Vahram Aghasyan
Ghost City
Vahram Aghasyan
Ghost City, 2007, 3 photographs, colour print on PVC, 100 × 133 cm
Collection II of the Arsenal Gallery in Białystok. Work purchased by the Podlaskie Association for the Promotion of Fine Arts

Vahram Aghasyan’s photographs are digitally altered images of the skeleton-like apartment blocks in the Mush district of the city of Gyumri. The plan to construct an entirely new residential estate, located close to the city centre, was the answer of the Soviet authorities to the terrible destruction incurred by Armenia – then one of the Soviet republics – during an earthquake in 1988. Gyumri, located in the north-east of the country, was one of the worst damaged cities. Construction works began as early as in 1989, but they were interrupted by the fall of the Soviet Union and never resumed.

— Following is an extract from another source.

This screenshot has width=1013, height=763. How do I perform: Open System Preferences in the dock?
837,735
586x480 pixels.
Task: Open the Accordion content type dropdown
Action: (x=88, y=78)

Photographs of the grey concrete façades marked with blind window openings and fragments of walls bristling with iron rods can be located within the repertoire of dystopian images showing a post-apocalyptic world. The large town of ghostly blocks seems to be a no-man’s land, an abandoned and vacant space. Yet the Mush district is not a land that had been ruined or devastated by some cataclysm. Its status is even more complex: it is a part of a city that has never been built – dozens of buildings in which no soul has ever lived. Political and economic considerations sentenced the district to destruction before it had even been finished.

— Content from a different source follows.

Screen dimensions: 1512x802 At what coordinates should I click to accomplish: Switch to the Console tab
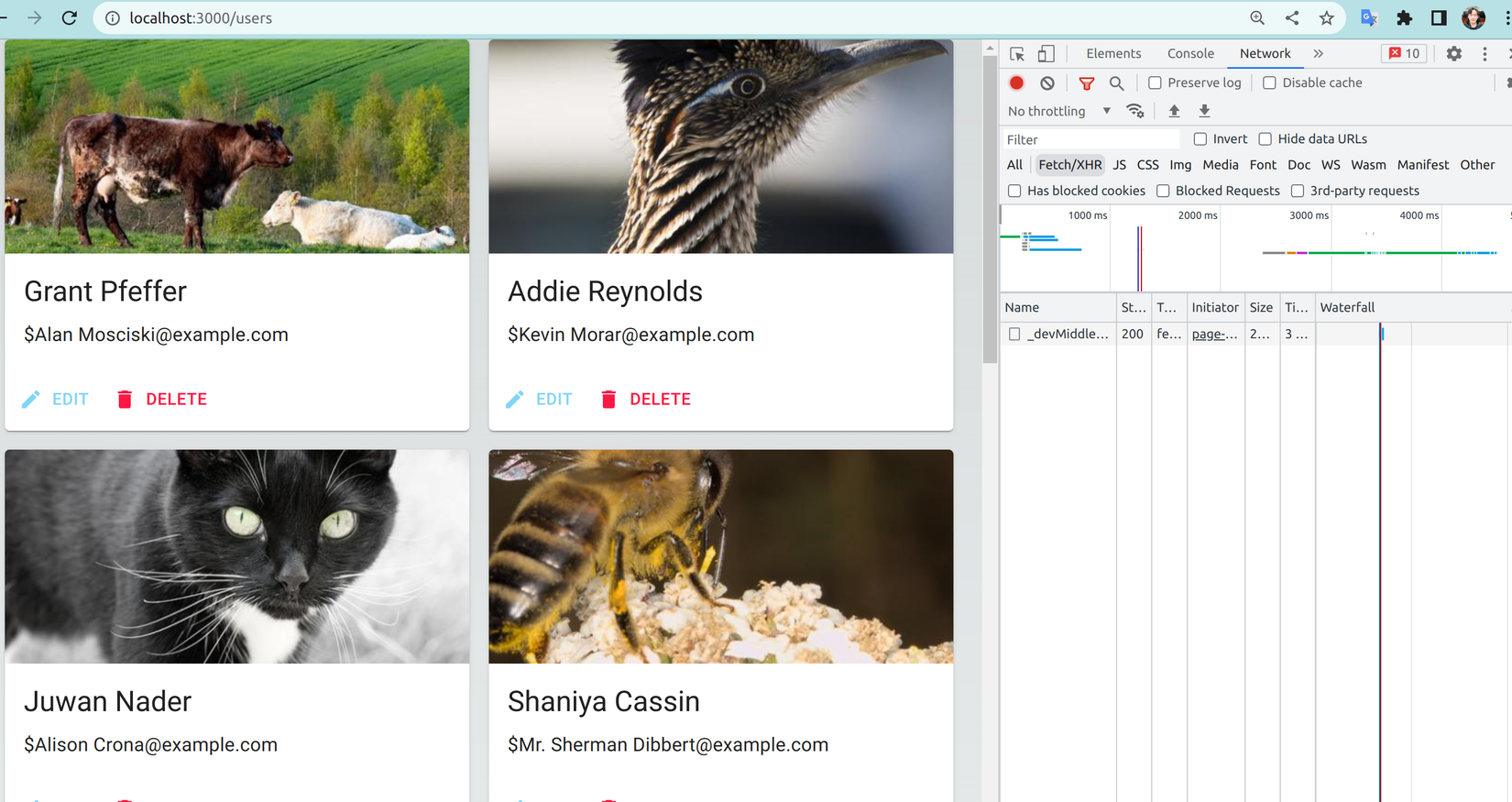(x=1190, y=53)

Aghasyan’s Ghost City is a cycle of images that report the failure of a utopia. The theme of an idealistic vision which was not fulfilled or was carried out in a contrary way is present in these photographs on more than one level. On the one hand it is the district itself, which was initially planned as a high-end one and had enormous sums of money invested into its construction. Its location near the city centre, not in the suburbs, was unusual; the context of the post-earthquake Armenia imbued it with a propagandistic message and made it a consolation project. Also its architecture, which was in the spirit of Modernism, was utopian in its character. Many residential estates constructed in the period between the 1960s and the 1980s in the countries of the Soviet bloc perfectly illustrate the failure of the Modernist conception of residential architecture. These areas are unified, so to speak, by an overriding political utopia, which in the course of decades had revealed its dystopian nature. Aghasyan performs a virtual act of destruction – another one, or perhaps the ultimate one: he immerses the city in water, and it would be difficult not to associate this gesture with the biblical Flood.